巨大的疑问在心里漫延开来,顾言之盯着辞呈想,也许是被人暴力胁迫?孙助理身上的种种迹象结合,还真有些靠近这个推论。
正想着,手里的东西突然就被人抽走了,祁昊天笑着说:“发什么呆呢,有人进来都没感觉?”
顾言之愣了,盯着祁昊天一时倒不知道该先说什么事了,但祁昊天手里正握着孙助理的辞呈,便从辞呈开始罢了:“孙助理家里最近出了什么事吗?怎么突然要辞职。”
祁昊天脸色瞬间僵硬,皱着眉头道:“辞职?”
看这样子还真不知道。
顾言之指着祁昊天手里的信封:“刚刚放你桌上的,听说你来就急匆匆走了。”
祁昊天盯着辞呈,撕开信封将辞职信看了,顾言之眼看着祁昊天的表情越来越阴沉,最后竟是一把将辞职信捏成团投进了垃圾桶。
祁昊天显然是气的狠了,将桌子上的东西猛然一扫而光,一股劲全掀到了地上,两只手撑着只剩一台电话机的桌面喘气。
顾言之还是第一次见祁昊天当着自己的面发这么大的火,盯着满地狼藉问:“是遇到什么威胁了吗?刚才我看他脖子和嘴上都有伤。

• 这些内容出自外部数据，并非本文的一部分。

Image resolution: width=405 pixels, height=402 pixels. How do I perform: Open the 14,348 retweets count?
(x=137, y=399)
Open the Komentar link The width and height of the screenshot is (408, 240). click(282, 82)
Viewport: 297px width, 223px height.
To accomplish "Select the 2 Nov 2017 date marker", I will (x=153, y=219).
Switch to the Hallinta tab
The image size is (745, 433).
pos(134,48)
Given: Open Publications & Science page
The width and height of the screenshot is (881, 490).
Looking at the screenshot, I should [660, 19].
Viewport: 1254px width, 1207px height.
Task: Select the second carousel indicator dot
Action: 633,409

”
祁昊天背对着顾言之摇头,冷静下来后拿起座机拨了人事部:“孙助理今天上班了吗?”
人事部部长恰巧不在,是助理接的电话,祁昊天语气不好,助理脑袋跟卡了壳似的,冒冒失失地就将没有经过批准的决定说了出来:“孙助理一早过来递了辞呈,说是不上班了。”
祁昊天怒气更甚,人事部部长从茶水间回来,随口问了句是谁,助理说:“是总裁办公室...”

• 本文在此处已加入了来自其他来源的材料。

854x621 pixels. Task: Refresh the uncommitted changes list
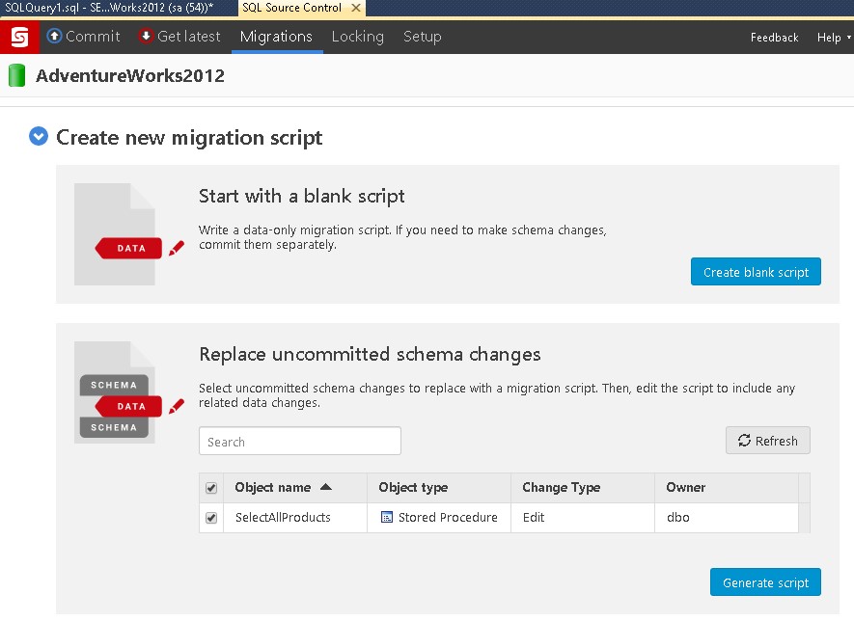(767, 441)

人事部部长夺过电话,对祁昊天说了两句抱歉,祁昊天劈头盖脸就开始斥责:“谁给你的权利批准他离职?没有我的允许,谁让你这么做的。”
人事部部长冷汗都下来了,助理在本子上写了孙助理三个字,人事部部长瞬间明白过来,捏着听筒回道:“小张才来不了解情况,孙助理的离职申请人事目前并没有通过,您没有签字,我们怎么敢批准。”
祁昊天脸色和缓,语气仍旧严厉地说:“无故缺勤还失联,你的考勤报告是看着空气做的?马上让他回来上班,三天之内回不来,你这个部长就不用做了。”
人事部部长背着一身房贷车贷等着还,家里还有两个念国际学校的孩子读书,处处都是需要用钱的地方,哪受的起被老板炒鱿鱼这样的惊吓,挂了电话盯着孙助理交到小张手上的辞职情况说明,气的咬碎了一口白牙。
小张也明白过来自己做错了事,站在一旁埋着脑袋自责地不敢说话,人事部部长用孙助理的辞职情况说明狠狠拍了拍小张的脑袋,咬牙切齿地说:“你这个榆木脑袋,差点给我惹大事,孙助理是总裁助理,这种级别的领导离职能跟普通员工一样吗?人事部部门规范你吃到狗肚子里去了。”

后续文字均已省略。